Z Amandą i Brianem

Niedziela, 29 czerwca 2008 · Komentarze(19)
Z Amandą i Brianem

Myślałem, że po wczorajszym dziś sobie zupełnie odpuszczę. Nie udało się. Po siedemnastej stwierdzam, że jednak trzeba się przejechać. Dość późno więc dystans był ograniczony... godziną rozpoczęcia meczu ;-)

Górniki, Repty i... już wiem, Jadę do Tarnowskich Gór. Wczoraj góry, dzisiaj góry... ;) Dawno tu nie byłem. Rynek pełen ludzi, nie to co kiedyś widziałem przed wigilią.

Co dalej? Chechło. Ale najpierw Miasteczko Śląskie, potem przez las nad Chechło. Tłumy ludzi i... mnóstwo rowerów. Mimo tłumów jakoś udaje się objechać jezioro wokół. Powrót do Tarnowskich gór z małym błądzeniem po nowych ścieżkach, ale udaje się dojechać. Z Tarnowskich Gór już prosto - odkrytą niegdyś z moją małżonką drogą - trochę asfaltem, trochę lasem, z dala od aut.
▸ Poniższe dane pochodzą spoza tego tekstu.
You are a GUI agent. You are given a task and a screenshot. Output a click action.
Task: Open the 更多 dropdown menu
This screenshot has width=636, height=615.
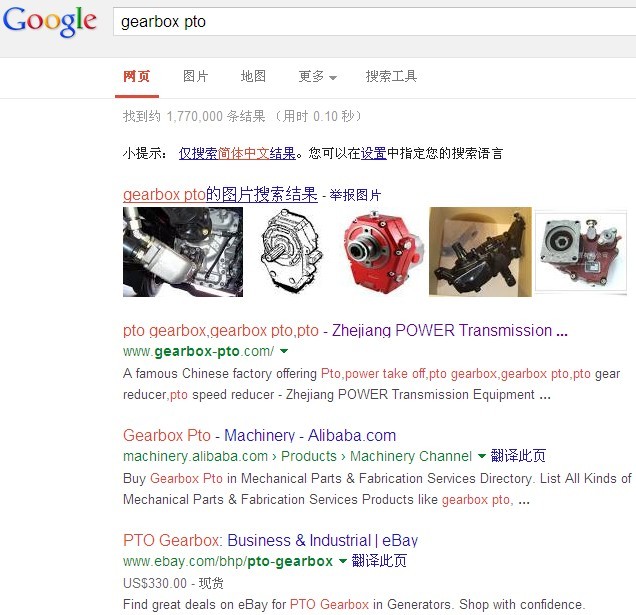(317, 76)
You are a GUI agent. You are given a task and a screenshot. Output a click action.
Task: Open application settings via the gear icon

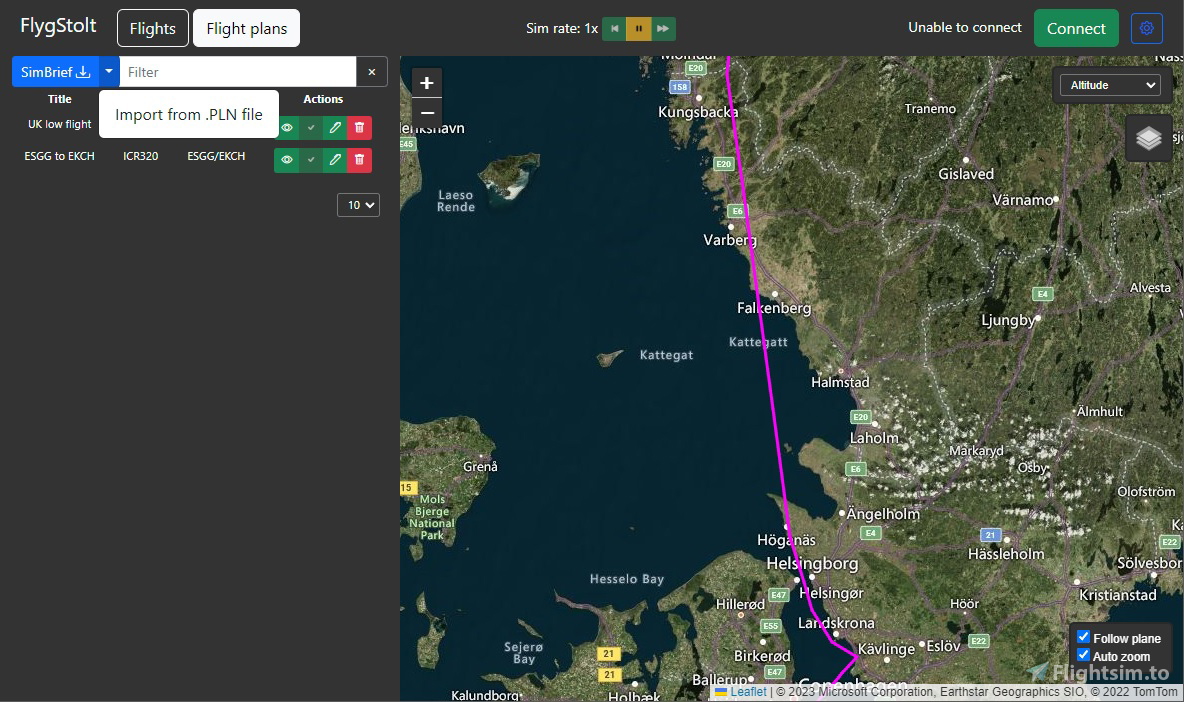[x=1146, y=28]
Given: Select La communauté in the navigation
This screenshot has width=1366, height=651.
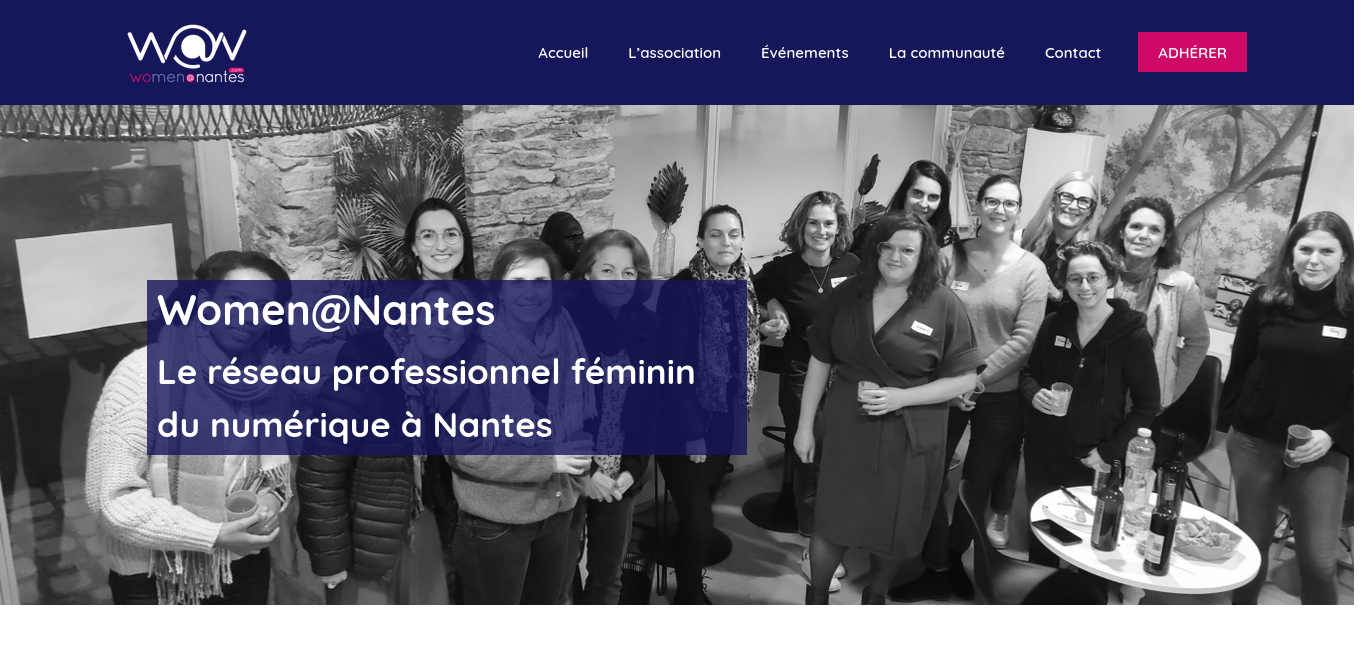Looking at the screenshot, I should click(x=947, y=53).
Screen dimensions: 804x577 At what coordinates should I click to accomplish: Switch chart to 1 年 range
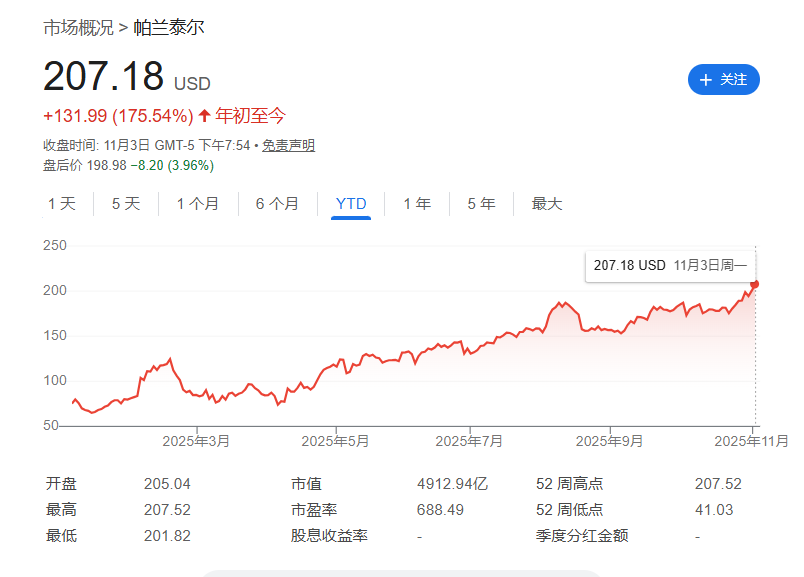(x=417, y=204)
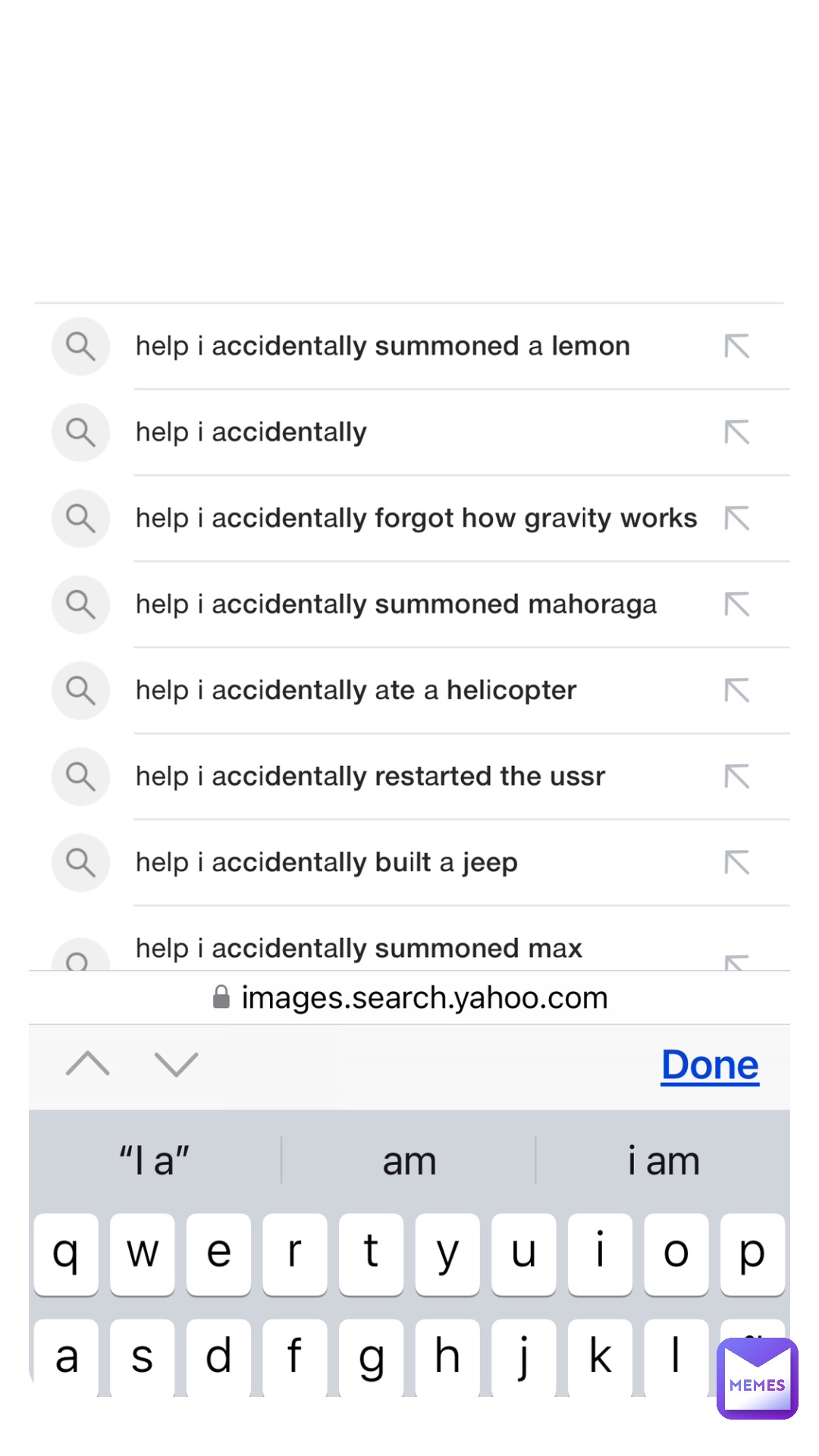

Fajna przejażdżka w towarzystwie Amandy i Briana, czyli The Dresden Dolls



Wracając do dnia wczorajszego: do duszy są pedały dwufunkcyjne, jednak trzeba będzie kiedyś pomyśleć o normalnych SPD.

Komentarze (19)

Darku Dziaro prawie dał się namówić na rower. :D
Jeszcze kilka razy spotkamy się z Siczką to może da się i on namówić. ;)

Mlynarz 12:09 piątek, 1 sierpnia 2008

Koszmarny leniwiec, nie tylko jeśli chodzi o opisy (te już uzupełnione) ale również o jazdę. Ale dopadnę go wkrótce...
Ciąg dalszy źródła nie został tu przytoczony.